Gather every line below where "button" appears.

[PROVIDED DATA]

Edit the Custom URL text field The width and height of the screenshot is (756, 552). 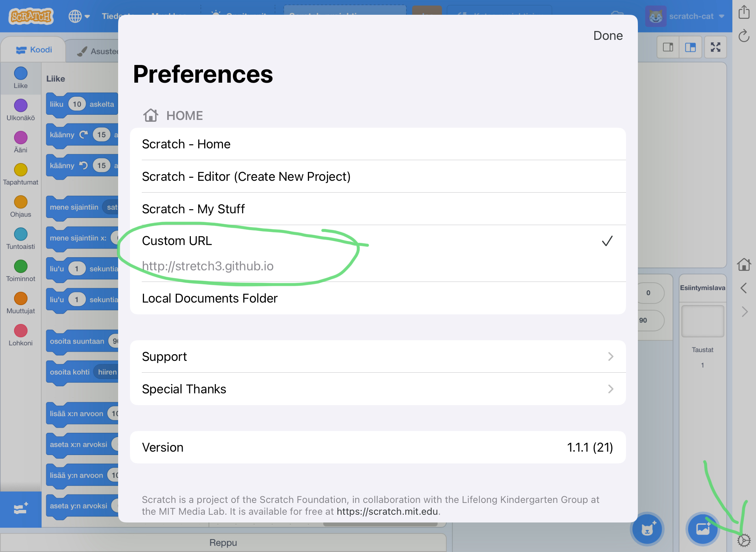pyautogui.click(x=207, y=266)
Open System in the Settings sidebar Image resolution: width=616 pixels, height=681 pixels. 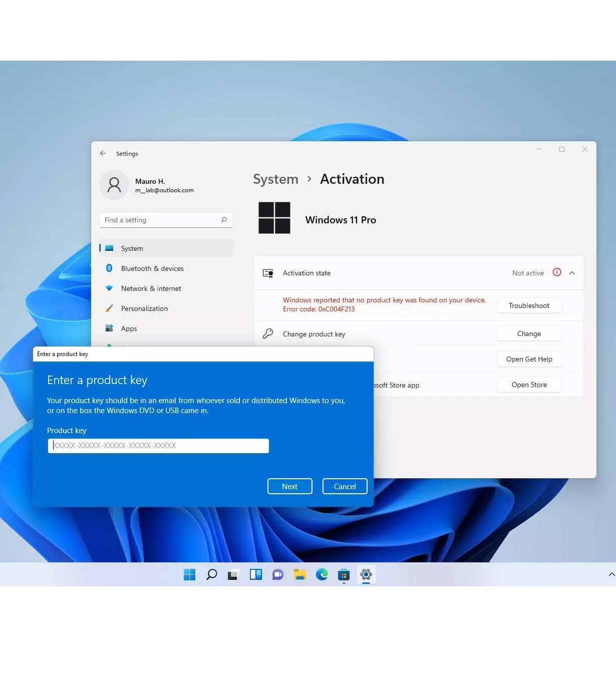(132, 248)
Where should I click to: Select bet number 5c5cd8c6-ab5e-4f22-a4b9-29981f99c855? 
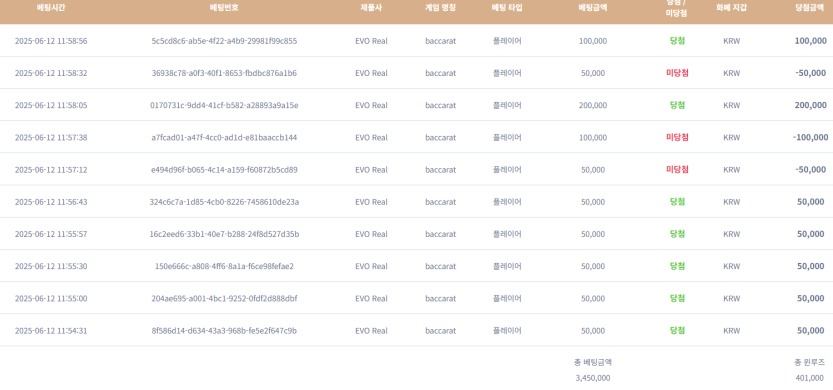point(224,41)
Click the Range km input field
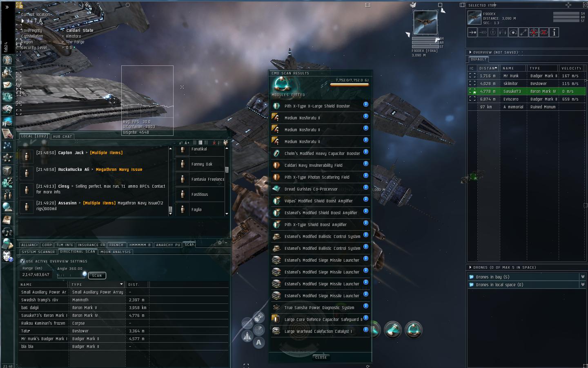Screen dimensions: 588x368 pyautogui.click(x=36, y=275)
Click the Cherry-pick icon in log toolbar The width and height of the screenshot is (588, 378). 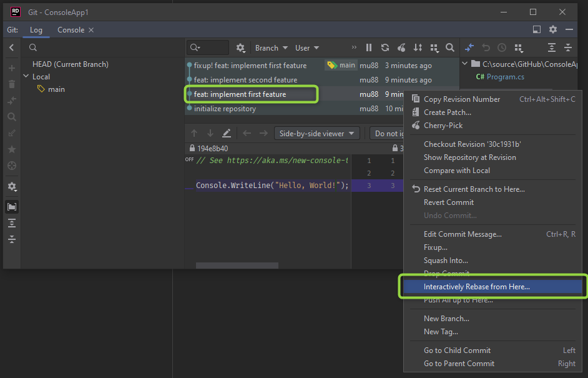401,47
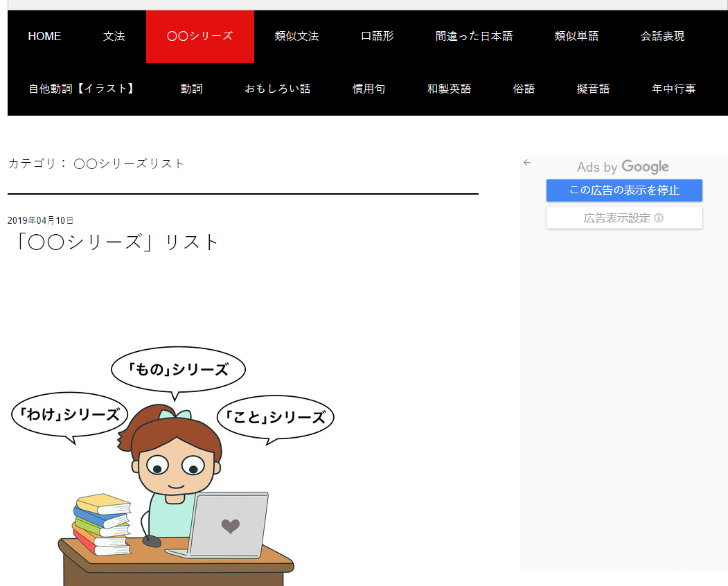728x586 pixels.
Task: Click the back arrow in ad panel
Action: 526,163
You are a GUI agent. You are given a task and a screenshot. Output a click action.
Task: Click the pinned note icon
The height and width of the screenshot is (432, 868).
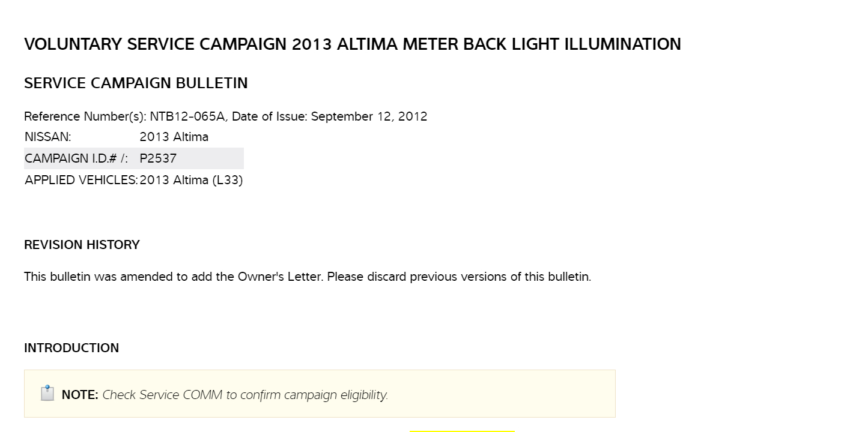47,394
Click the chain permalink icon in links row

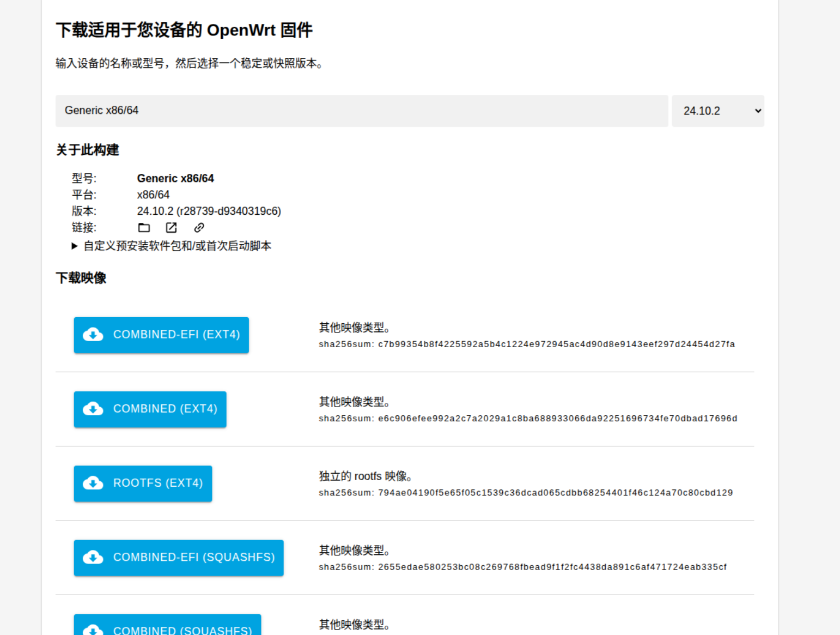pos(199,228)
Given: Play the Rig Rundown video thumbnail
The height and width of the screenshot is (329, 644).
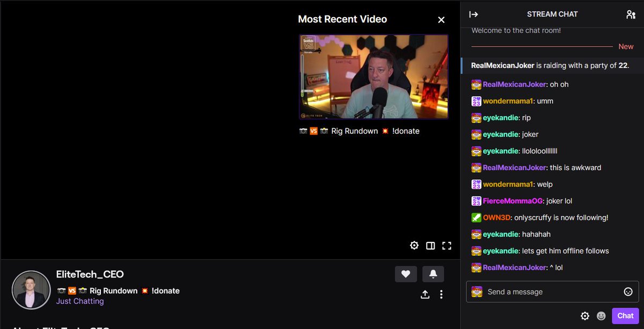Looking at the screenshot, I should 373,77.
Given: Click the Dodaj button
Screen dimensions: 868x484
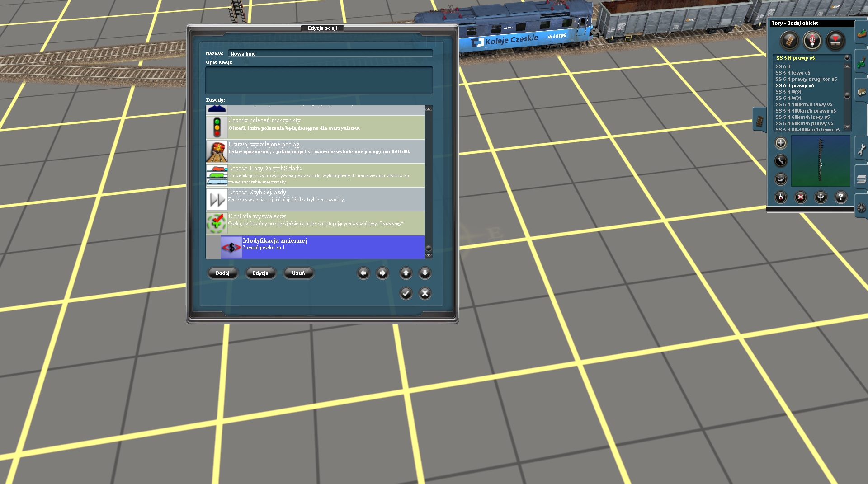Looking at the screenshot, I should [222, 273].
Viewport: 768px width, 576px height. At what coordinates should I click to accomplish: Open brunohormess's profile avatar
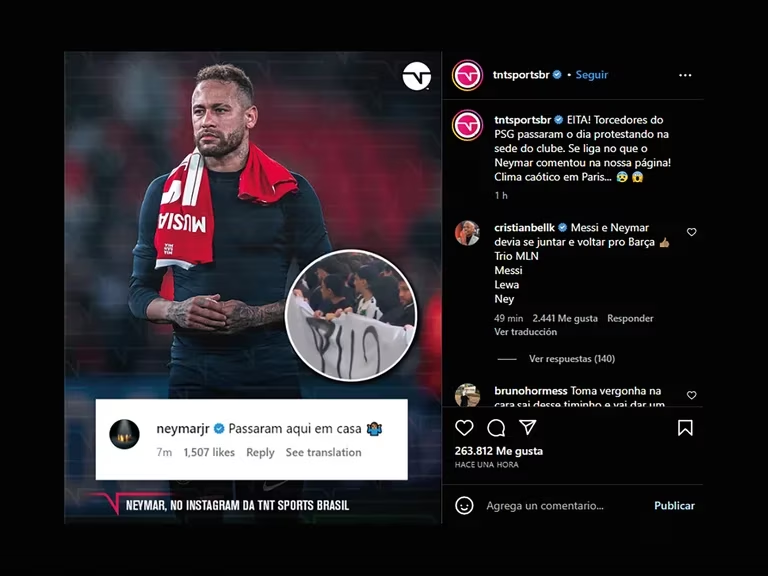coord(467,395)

[/PROVIDED DATA]
[PROVIDED DATA]

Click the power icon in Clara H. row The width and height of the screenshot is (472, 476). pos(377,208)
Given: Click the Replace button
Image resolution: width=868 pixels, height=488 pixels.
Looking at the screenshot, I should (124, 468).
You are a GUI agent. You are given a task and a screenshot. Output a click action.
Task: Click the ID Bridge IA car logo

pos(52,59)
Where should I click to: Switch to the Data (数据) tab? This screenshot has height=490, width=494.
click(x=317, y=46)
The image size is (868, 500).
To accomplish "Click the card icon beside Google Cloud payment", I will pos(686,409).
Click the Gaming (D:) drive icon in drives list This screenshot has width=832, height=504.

[/PROVIDED DATA]
[PROVIDED DATA]

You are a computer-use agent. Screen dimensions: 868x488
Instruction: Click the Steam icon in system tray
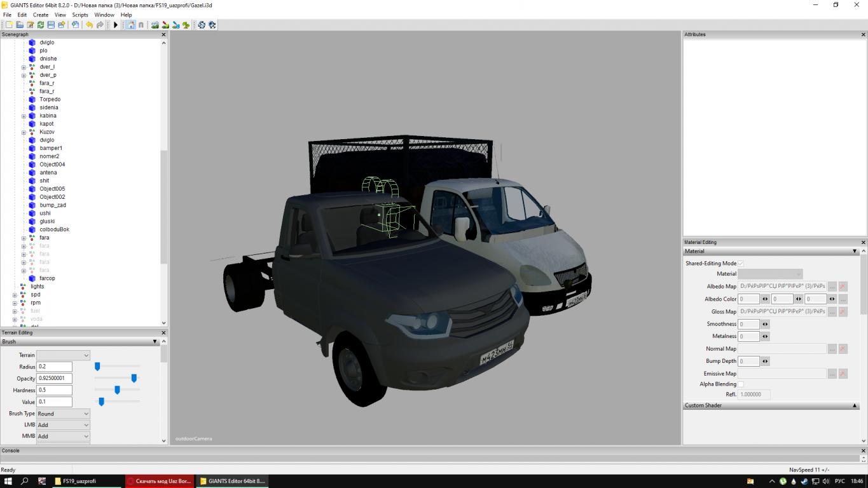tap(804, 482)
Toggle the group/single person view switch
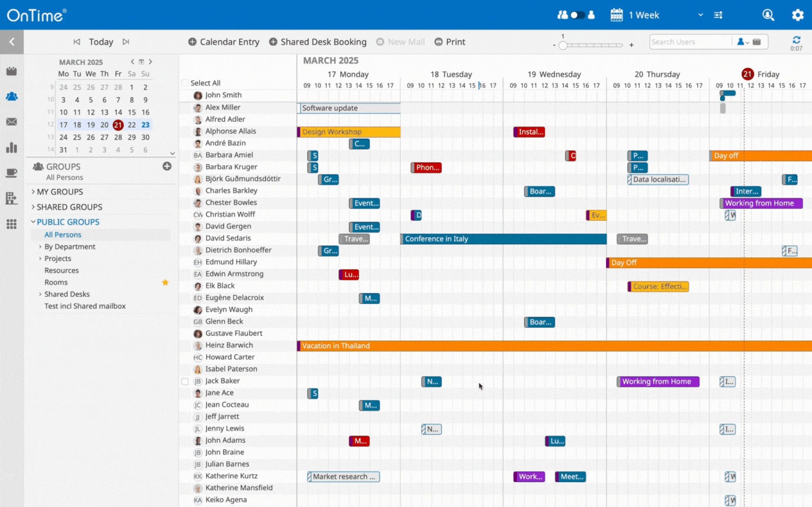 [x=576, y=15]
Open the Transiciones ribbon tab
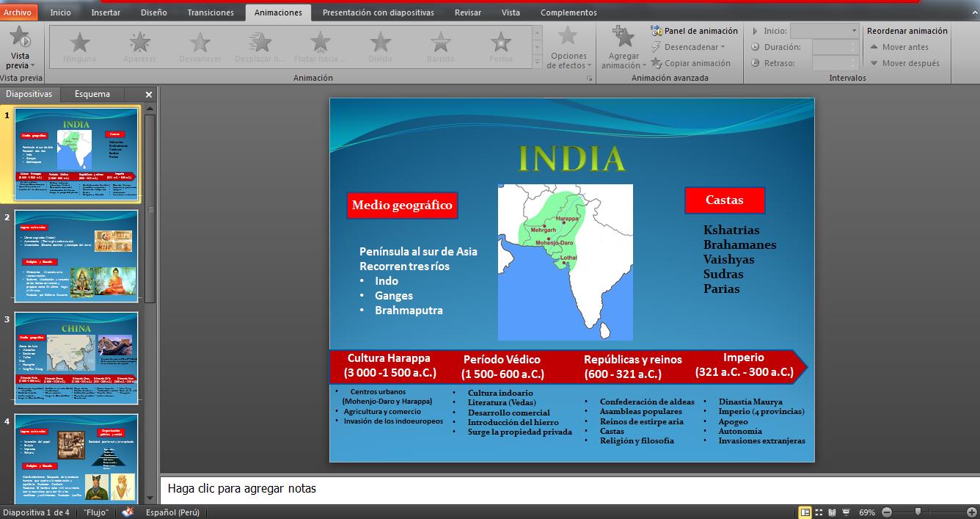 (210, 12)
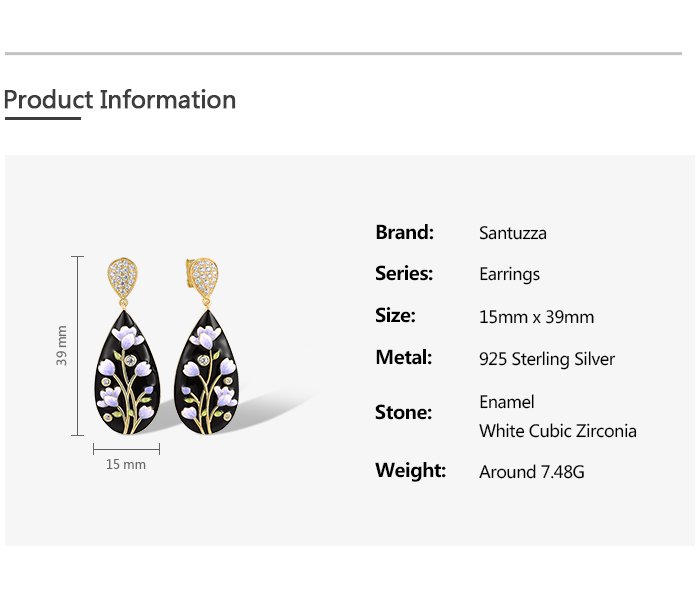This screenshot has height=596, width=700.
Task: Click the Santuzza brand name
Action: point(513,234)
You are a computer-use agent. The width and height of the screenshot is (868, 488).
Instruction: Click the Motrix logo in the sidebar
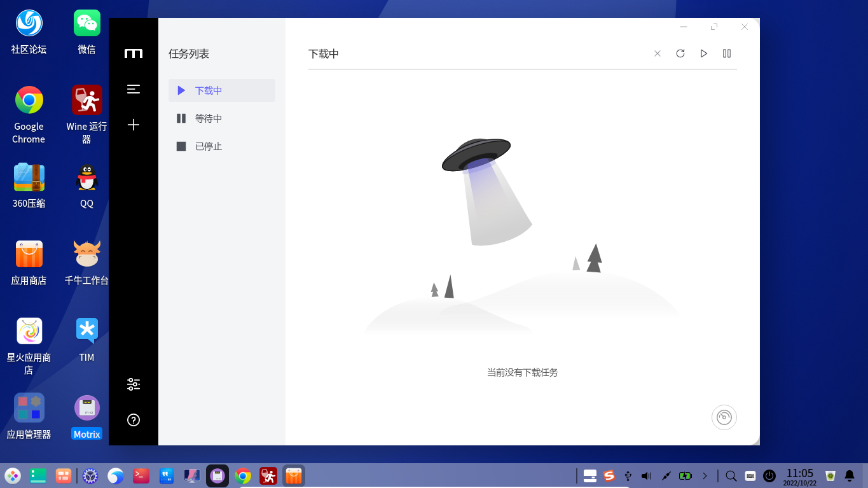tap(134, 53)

[/PROVIDED DATA]

#### ANSWER AREA
Given: Click the Dodaj button
Given: Click the Replace button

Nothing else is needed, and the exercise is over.